— Provided records —
________________________________________
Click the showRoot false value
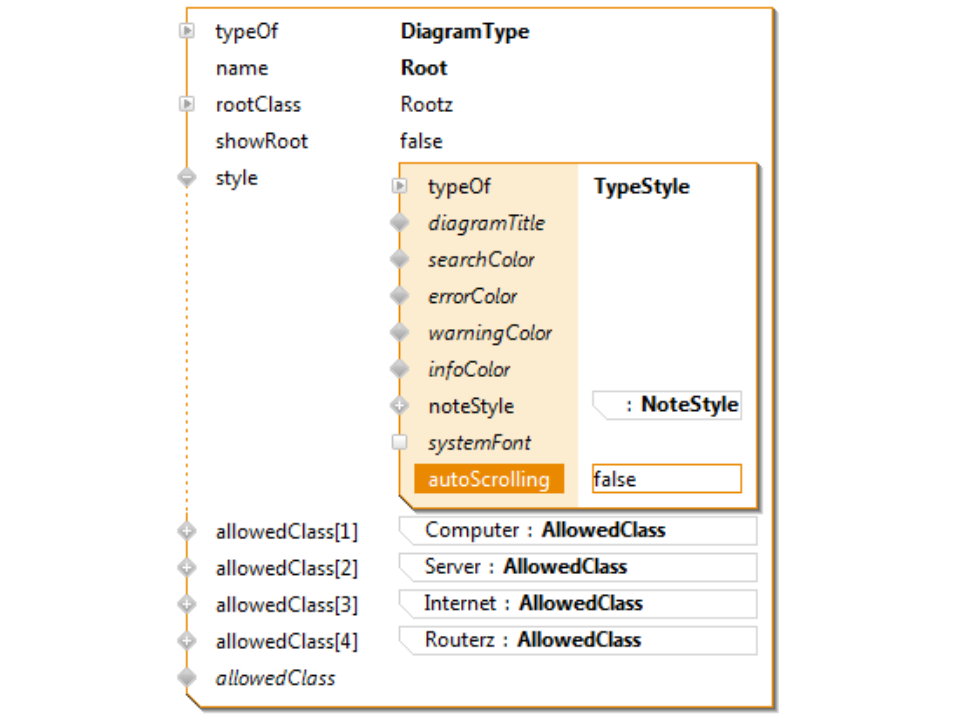 click(x=421, y=141)
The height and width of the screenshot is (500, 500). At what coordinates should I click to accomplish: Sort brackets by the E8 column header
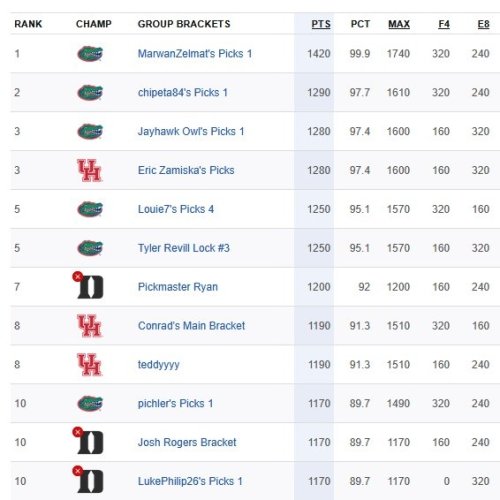[x=483, y=24]
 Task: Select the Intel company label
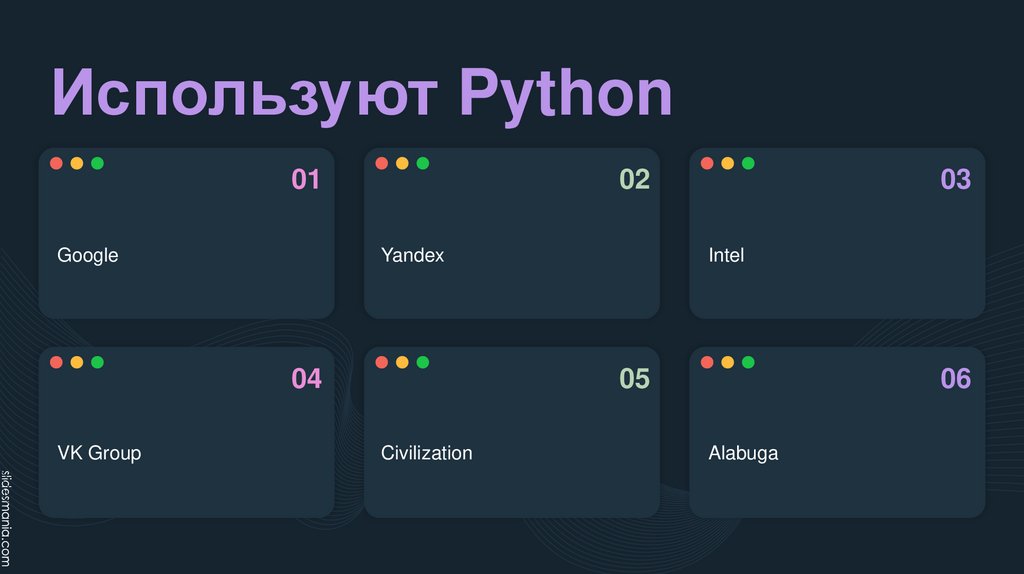[726, 255]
________________________________________
— What you need to do —
Your task is to repeat the data above exactly while excluding the pictures.

— Exercise solution —
Click the showRoot false value
 click(x=421, y=141)
The height and width of the screenshot is (500, 500). At what coordinates should I click to accomplish: Sort brackets by the E8 column header
[x=483, y=24]
 Task: Select the Intel company label
[726, 255]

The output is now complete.